En medio de las denuncias por omisión maliciosa y el fuerte desgaste político del vocero, el Gobierno oficializó el desplazamiento de su mano derecha en la estructura de medios de la Casa Rosada. Cruces y pases de factura en el núcleo duro libertario.
La crisis interna dentro del esquema de comunicación del Gobierno nacional sumó un capítulo de máxima tensión.

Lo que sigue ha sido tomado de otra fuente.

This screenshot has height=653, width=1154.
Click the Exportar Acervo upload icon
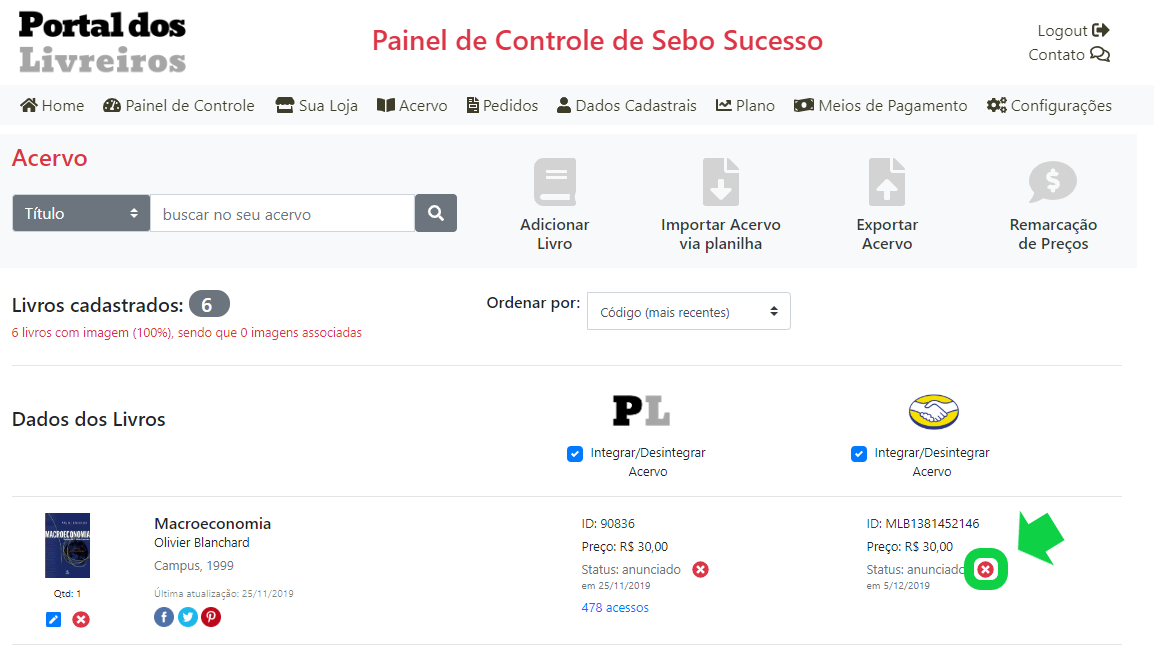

Tras semanas de desgaste acumulado por las denuncias judiciales contra Manuel Adorni y las crecientes presiones de su propio riñón político, la Casa Rosada oficializó el desplazamiento del segundo al mando en el organigrama de la Subsecretaría de Vocería y Comunicación de Gobierno, una decisión que expone una profunda fractura en el aparato de prensa oficial.
El despido del funcionario clave, quien funcionaba como el armador técnico e institucional de la estructura que comanda Adorni, se da de manera inmediata tras la caída de la sesión en la Cámara de Diputados donde la oposición intentó interpelar al portavoz presidencial. En los pasillos de Balcarce 50 el hermetismo es total, pero fuentes del espacio libertario confirman que la salida responde a un pase de facturas directo por el manejo de la crisis y las filtraciones patrimoniales que desataron el escándalo.

Las claves detrás de la purga en el área de Vocería:
- Pase de facturas por la crisis: El desplazamiento del segundo de Adorni es leído en la City como un intento de “fusible” para descomprimir la presión sobre el vocero presidencial, cuya figura quedó severamente dañada tras las denuncias por “omisión maliciosa” en sus declaraciones juradas ante la Oficina Anticorrupción.
- El factor de la interna libertaria: La salida del funcionario técnico se acelera tras el impacto que causó la carta abierta de Ramiro Marra a Javier Milei exigiendo la renuncia del propio Adorni. Las sospechas internas sobre presuntas filtraciones de datos desde las propias oficinas de comunicación terminaron de dinamitar la confianza en el equipo del portavoz.
- Parálisis en la gestión de medios: El recambio genera una fuerte incertidumbre sobre el control presupuestario y el reparto de la pauta y los recursos digitales del Estado, áreas que estaban bajo la órbita del funcionario eyectado y que ahora entran en un proceso de reconfiguración bajo la estricta mirada de la Jefatura de Gabinete.
Una estructura bajo fuego
Con este desplazamiento, la Casa Rosada busca blindar la figura de Manuel Adorni y frenar la sangría de credibilidad que viene sufriendo el relato oficialista. Sin embargo, lejos de calmar las aguas, la eyección de su mano derecha en el organigrama expone ante la opinión pública que el ala comunicacional del Gobierno —históricamente presentada como un bloque monolítico y eficaz— se encuentra atravesando su peor crisis de conducción desde el desembarco de La Libertad Avanza en el poder.